◆ **RECORDS**
....................

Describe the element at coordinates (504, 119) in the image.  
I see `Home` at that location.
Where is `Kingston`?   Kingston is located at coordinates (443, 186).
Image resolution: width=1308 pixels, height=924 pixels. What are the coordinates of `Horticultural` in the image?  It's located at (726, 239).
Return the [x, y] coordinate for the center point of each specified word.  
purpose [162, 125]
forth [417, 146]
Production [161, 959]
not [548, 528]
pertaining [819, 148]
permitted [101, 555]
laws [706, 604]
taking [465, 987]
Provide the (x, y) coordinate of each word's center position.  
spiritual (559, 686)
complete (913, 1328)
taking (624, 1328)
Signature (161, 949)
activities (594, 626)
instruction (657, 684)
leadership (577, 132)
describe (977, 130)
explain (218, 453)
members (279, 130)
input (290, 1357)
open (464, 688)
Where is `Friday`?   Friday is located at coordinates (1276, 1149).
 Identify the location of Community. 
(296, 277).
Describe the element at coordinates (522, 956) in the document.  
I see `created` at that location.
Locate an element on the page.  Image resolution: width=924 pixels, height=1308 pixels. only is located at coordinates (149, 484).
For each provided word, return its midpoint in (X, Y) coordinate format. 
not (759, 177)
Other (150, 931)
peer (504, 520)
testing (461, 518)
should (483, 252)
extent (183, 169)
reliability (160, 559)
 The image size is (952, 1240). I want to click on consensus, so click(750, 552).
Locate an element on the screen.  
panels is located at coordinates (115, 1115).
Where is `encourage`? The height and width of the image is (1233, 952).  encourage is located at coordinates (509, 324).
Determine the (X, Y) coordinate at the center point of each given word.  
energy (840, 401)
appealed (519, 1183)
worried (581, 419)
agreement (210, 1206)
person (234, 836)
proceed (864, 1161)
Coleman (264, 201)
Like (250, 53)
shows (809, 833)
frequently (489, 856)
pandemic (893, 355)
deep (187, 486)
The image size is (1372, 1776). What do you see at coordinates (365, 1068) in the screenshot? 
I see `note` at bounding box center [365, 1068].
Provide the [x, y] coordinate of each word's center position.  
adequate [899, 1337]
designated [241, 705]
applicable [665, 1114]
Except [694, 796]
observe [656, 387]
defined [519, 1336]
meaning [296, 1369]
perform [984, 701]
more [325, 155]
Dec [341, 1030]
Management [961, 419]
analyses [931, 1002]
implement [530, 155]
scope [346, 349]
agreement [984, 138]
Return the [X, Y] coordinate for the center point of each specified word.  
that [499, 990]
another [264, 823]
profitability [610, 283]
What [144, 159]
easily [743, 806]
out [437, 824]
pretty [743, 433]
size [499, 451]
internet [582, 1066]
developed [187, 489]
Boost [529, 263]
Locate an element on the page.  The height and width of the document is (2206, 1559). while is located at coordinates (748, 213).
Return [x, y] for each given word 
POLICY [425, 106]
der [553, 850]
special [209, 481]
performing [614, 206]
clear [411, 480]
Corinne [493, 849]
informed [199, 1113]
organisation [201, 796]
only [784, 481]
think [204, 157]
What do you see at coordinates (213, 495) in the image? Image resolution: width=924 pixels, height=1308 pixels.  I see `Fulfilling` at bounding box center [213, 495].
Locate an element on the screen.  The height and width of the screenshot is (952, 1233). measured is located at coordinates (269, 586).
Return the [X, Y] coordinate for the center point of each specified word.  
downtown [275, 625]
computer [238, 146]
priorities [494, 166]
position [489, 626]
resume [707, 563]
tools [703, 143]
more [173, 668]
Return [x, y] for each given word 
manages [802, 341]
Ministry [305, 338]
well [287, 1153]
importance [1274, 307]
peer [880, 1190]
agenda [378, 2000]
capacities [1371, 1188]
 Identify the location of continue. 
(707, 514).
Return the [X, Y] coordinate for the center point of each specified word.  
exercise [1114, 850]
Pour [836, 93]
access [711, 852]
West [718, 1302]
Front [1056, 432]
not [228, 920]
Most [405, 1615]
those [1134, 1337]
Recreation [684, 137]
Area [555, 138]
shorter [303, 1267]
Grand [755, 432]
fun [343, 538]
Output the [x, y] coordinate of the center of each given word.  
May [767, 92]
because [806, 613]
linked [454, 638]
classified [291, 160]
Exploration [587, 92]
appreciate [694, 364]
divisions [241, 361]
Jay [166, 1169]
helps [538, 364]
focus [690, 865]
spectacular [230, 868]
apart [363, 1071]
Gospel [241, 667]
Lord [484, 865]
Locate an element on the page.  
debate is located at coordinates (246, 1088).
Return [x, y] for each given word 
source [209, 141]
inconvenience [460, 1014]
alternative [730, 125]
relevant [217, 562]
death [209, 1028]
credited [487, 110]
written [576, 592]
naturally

....................

◆ **WORK INSTRUCTIONS**
Can you turn all of the items above into a numbered list with one line per number, leaving out any blank lines?

◆ **EXPECTED ANSWER**
1. Describe the element at coordinates (504, 119) in the image.  
2. I see `Home` at that location.
3. Where is `Kingston`?   Kingston is located at coordinates (443, 186).
4. Image resolution: width=1308 pixels, height=924 pixels. What are the coordinates of `Horticultural` in the image?  It's located at (726, 239).
5. Return the [x, y] coordinate for the center point of each specified word.  
6. purpose [162, 125]
7. forth [417, 146]
8. Production [161, 959]
9. not [548, 528]
10. pertaining [819, 148]
11. permitted [101, 555]
12. laws [706, 604]
13. taking [465, 987]
14. Provide the (x, y) coordinate of each word's center position.  
15. spiritual (559, 686)
16. complete (913, 1328)
17. taking (624, 1328)
18. Signature (161, 949)
19. activities (594, 626)
20. instruction (657, 684)
21. leadership (577, 132)
22. describe (977, 130)
23. explain (218, 453)
24. members (279, 130)
25. input (290, 1357)
26. open (464, 688)
27. Where is `Friday`?   Friday is located at coordinates (1276, 1149).
28.  Identify the location of Community. 
29. (296, 277).
30. Describe the element at coordinates (522, 956) in the document.  
31. I see `created` at that location.
32. Locate an element on the page.  Image resolution: width=924 pixels, height=1308 pixels. only is located at coordinates (149, 484).
33. For each provided word, return its midpoint in (X, Y) coordinate format. 
34. not (759, 177)
35. Other (150, 931)
36. peer (504, 520)
37. testing (461, 518)
38. should (483, 252)
39. extent (183, 169)
40. reliability (160, 559)
41.  The image size is (952, 1240). I want to click on consensus, so click(750, 552).
42. Locate an element on the screen.  
43. panels is located at coordinates (115, 1115).
44. Where is `encourage`? The height and width of the image is (1233, 952).  encourage is located at coordinates (509, 324).
45. Determine the (X, Y) coordinate at the center point of each given word.  
46. energy (840, 401)
47. appealed (519, 1183)
48. worried (581, 419)
49. agreement (210, 1206)
50. person (234, 836)
51. proceed (864, 1161)
52. Coleman (264, 201)
53. Like (250, 53)
54. shows (809, 833)
55. frequently (489, 856)
56. pandemic (893, 355)
57. deep (187, 486)
58. The image size is (1372, 1776). What do you see at coordinates (365, 1068) in the screenshot? 
59. I see `note` at bounding box center [365, 1068].
60. Provide the [x, y] coordinate of each word's center position.  
61. adequate [899, 1337]
62. designated [241, 705]
63. applicable [665, 1114]
64. Except [694, 796]
65. observe [656, 387]
66. defined [519, 1336]
67. meaning [296, 1369]
68. perform [984, 701]
69. more [325, 155]
70. Dec [341, 1030]
71. Management [961, 419]
72. analyses [931, 1002]
73. implement [530, 155]
74. scope [346, 349]
75. agreement [984, 138]
76. Return the [X, Y] coordinate for the center point of each specified word.  
77. that [499, 990]
78. another [264, 823]
79. profitability [610, 283]
80. What [144, 159]
81. easily [743, 806]
82. out [437, 824]
83. pretty [743, 433]
84. size [499, 451]
85. internet [582, 1066]
86. developed [187, 489]
87. Boost [529, 263]
88. Locate an element on the page.  The height and width of the document is (2206, 1559). while is located at coordinates (748, 213).
89. Return [x, y] for each given word 
90. POLICY [425, 106]
91. der [553, 850]
92. special [209, 481]
93. performing [614, 206]
94. clear [411, 480]
95. Corinne [493, 849]
96. informed [199, 1113]
97. organisation [201, 796]
98. only [784, 481]
99. think [204, 157]
100. What do you see at coordinates (213, 495) in the image? Image resolution: width=924 pixels, height=1308 pixels.  I see `Fulfilling` at bounding box center [213, 495].
101. Locate an element on the screen.  The height and width of the screenshot is (952, 1233). measured is located at coordinates (269, 586).
102. Return the [X, Y] coordinate for the center point of each specified word.  
103. downtown [275, 625]
104. computer [238, 146]
105. priorities [494, 166]
106. position [489, 626]
107. resume [707, 563]
108. tools [703, 143]
109. more [173, 668]
110. Return [x, y] for each given word 
111. manages [802, 341]
112. Ministry [305, 338]
113. well [287, 1153]
114. importance [1274, 307]
115. peer [880, 1190]
116. agenda [378, 2000]
117. capacities [1371, 1188]
118.  Identify the location of continue. 
119. (707, 514).
120. Return the [X, Y] coordinate for the center point of each specified word.  
121. exercise [1114, 850]
122. Pour [836, 93]
123. access [711, 852]
124. West [718, 1302]
125. Front [1056, 432]
126. not [228, 920]
127. Most [405, 1615]
128. those [1134, 1337]
129. Recreation [684, 137]
130. Area [555, 138]
131. shorter [303, 1267]
132. Grand [755, 432]
133. fun [343, 538]
134. Output the [x, y] coordinate of the center of each given word.  
135. May [767, 92]
136. because [806, 613]
137. linked [454, 638]
138. classified [291, 160]
139. Exploration [587, 92]
140. appreciate [694, 364]
141. divisions [241, 361]
142. Jay [166, 1169]
143. helps [538, 364]
144. focus [690, 865]
145. spectacular [230, 868]
146. apart [363, 1071]
147. Gospel [241, 667]
148. Lord [484, 865]
149. Locate an element on the page.  
150. debate is located at coordinates (246, 1088).
151. Return [x, y] for each given word 
152. source [209, 141]
153. inconvenience [460, 1014]
154. alternative [730, 125]
155. relevant [217, 562]
156. death [209, 1028]
157. credited [487, 110]
158. written [576, 592]
159. naturally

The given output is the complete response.